Paralelamente a hablar con todas las personas que cité antes, también charlé con otra gente conocida que conoce a alguien que sabe de otra gente que trabaja para un contacto que tiene en Azopardo. Una de ellas, quedó en averiguarme cuándo el trámite estuviera listo.
El 14 de enero me llamó mi amigo al celular. "El pasaporte tuyo te lo mandan por correo y el de tu señora va a estar mañana. Ya está. Cuando los tengas avisame", dijo. "Gracias, no sabés el peso que me sacás de encima", contesté aliviado por la buena noticia.
Al otro día, mientras estaba trabajando, me contactó la otra persona conocida a la que le había consultado. Me dijo que los pasaportes ya los habían emitido y que fuera a buscarlos a Azopardo. En forma rápida y sin pensar un segundo, salí corriendo del trabajo y fui directo hacia aquel edificio porteño.
En consonancia con lo que me enseñaron en la escuela de periodismo, la reflexión que hice fue la siguiente: si dos fuentes que no se conocen entre sí, coinciden en dar la misma noticia, la información es "casi" fidedigna. Por lo menos, en principio, así lo creía yo.
Alrededor de las 13.30 hacía unos 32 grados centígrados. El asfalto de la calle Azopardo estaba hirviendo. La fila que salía de una de las puertas de entrada llegaba a la calle. Y otra hilera de gente daba vuelta la esquina. Es decir que una de las colas terminaba literalmente en la calle. Me coloqué atrás del último, un flaco pelado, medio tostado, que parecía estar de vacaciones. Se lo notaba relajado.
Estaba sin almorzar. Eran las 14 y la fila avanzaba a un ritmo superlento, mientras el sol nos pegaba de refilón, ya que los edificios de alrededor lo tapaban. Luego de estar más de una hora y media esperando para entrar en la oficina donde se retiran los documentos terminados, me puse a hablar algo con el muchacho de adelante. "La verdad es que está complicado lo mío. Van a ser tres meses que inicié el trámite y todavía no me llegó. Espero tener suerte", comenté. "¿Tanto tiempo? Qué cosa rara. Yo hace quince días que lo inicié, y en la página de internet dice que lo tengo que venir a buscar acá", respondió el pibe. Parecía un chiste de mal gusto para mi, pero un rato después esta persona se iba de aquel lugar con el pasaporte en la mano.
Después de tres horas, llegué al mostrador. Rodeado de carteles que enunciaban frases como "no acepte la intervención de gestores" o "si alguien le ofreciera algún tipo de aceleración en el trámite, denúncielo", le mostré mi documentación al empleado y el flaquito que me atendió fue a la computadora para cotejar los datos. "Mirá, el tuyo lo tiene el correo. Te lo van a mandar ellos. Pero el de tu mujer no está", afirmó. "Hay posibilidad de acelerarlo. Dejáme tu celular y el viernes te llamo. Eso sí...no te olvides de los pibes", lanzó como una advertencia. Los anuncios colgados de la pared, parecía, servían solo de adorno.

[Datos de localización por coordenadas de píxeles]

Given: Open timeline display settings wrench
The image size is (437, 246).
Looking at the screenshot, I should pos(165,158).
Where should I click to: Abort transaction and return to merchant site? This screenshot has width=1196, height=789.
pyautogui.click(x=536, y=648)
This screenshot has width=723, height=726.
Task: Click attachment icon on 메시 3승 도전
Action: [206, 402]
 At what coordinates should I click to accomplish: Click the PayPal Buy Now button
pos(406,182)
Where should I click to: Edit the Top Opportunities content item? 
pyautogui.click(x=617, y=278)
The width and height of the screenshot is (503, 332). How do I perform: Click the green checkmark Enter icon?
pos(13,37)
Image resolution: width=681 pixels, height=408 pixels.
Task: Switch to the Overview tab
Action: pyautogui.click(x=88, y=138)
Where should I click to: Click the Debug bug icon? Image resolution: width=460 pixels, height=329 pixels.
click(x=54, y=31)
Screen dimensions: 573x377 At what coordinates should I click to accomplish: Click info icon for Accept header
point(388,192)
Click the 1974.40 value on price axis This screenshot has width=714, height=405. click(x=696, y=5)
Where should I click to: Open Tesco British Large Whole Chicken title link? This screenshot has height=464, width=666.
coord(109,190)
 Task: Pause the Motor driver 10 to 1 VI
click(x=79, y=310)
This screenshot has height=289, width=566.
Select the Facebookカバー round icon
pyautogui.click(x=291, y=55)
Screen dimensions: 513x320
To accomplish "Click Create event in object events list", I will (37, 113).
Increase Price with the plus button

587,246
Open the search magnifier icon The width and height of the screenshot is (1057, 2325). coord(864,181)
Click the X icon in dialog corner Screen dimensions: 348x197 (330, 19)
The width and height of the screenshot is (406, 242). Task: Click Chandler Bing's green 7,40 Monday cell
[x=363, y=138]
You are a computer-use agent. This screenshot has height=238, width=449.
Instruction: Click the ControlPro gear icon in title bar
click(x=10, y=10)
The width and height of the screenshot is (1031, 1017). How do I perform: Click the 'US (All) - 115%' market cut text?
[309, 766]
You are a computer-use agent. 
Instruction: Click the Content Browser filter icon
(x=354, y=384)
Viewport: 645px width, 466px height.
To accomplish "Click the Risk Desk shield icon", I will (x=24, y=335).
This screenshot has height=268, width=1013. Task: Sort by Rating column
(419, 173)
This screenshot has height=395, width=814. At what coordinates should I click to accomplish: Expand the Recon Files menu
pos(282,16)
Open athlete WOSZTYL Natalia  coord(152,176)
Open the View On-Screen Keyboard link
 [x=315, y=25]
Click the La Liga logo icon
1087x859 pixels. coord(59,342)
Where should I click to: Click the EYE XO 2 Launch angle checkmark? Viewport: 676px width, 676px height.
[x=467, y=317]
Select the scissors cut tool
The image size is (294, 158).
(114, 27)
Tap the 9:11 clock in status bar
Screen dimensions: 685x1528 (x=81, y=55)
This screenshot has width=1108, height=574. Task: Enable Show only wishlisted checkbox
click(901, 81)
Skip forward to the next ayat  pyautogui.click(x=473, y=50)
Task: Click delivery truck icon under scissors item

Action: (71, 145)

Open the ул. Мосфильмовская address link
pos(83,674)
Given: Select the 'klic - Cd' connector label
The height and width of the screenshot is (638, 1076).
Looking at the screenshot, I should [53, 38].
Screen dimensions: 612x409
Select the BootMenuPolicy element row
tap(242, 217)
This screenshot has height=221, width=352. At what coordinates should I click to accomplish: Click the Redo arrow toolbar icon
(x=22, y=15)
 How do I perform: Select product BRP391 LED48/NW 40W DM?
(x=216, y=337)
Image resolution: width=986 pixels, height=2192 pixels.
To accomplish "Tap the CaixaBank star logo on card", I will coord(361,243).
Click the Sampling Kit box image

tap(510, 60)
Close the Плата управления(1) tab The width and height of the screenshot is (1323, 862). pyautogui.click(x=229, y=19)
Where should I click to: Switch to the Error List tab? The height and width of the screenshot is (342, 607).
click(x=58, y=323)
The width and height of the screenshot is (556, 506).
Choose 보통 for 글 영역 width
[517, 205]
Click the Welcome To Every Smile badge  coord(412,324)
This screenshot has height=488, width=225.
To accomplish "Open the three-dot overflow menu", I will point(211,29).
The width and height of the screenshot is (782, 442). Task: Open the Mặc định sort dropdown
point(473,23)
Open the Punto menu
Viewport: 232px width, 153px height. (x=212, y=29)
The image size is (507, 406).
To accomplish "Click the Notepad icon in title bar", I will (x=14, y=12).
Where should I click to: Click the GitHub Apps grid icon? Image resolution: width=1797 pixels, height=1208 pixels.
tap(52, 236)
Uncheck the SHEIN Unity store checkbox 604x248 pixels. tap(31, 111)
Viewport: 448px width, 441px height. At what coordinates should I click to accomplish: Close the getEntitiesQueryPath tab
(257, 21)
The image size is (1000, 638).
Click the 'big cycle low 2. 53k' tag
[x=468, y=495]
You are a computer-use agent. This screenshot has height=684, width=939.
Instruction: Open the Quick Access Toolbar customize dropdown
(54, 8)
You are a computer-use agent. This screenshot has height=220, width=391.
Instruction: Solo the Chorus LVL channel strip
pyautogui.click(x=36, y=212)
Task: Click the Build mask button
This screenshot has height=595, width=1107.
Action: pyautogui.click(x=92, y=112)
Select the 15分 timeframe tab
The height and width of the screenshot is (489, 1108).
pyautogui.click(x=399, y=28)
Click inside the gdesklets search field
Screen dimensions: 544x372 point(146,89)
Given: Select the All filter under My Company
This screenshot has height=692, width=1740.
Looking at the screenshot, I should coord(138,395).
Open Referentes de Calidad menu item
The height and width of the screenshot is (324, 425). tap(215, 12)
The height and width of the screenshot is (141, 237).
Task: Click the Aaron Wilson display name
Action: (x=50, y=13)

TAREAS A REALIZAR |
#1 En el relato sobre el trámite del pasaporte, ¿qué temperatura hacía alrededor de las 13.30?
#2 Transcriba del relato sobre el trámite del pasaporte el fragmento que se inicia con las palabras que contienen "Al otro día, mientras" y concluye con "aquel edificio porteño.".

RESULTADOS DEL EJERCICIO |
#1 Hacía unos 32 grados centígrados.

#2
Al otro día, mientras estaba trabajando, me contactó la otra persona conocida a la que le había consultado. Me dijo que los pasaportes ya los habían emitido y que fuera a buscarlos a Azopardo. En forma rápida y sin pensar un segundo, salí corriendo del trabajo y fui directo hacia aquel edificio porteño.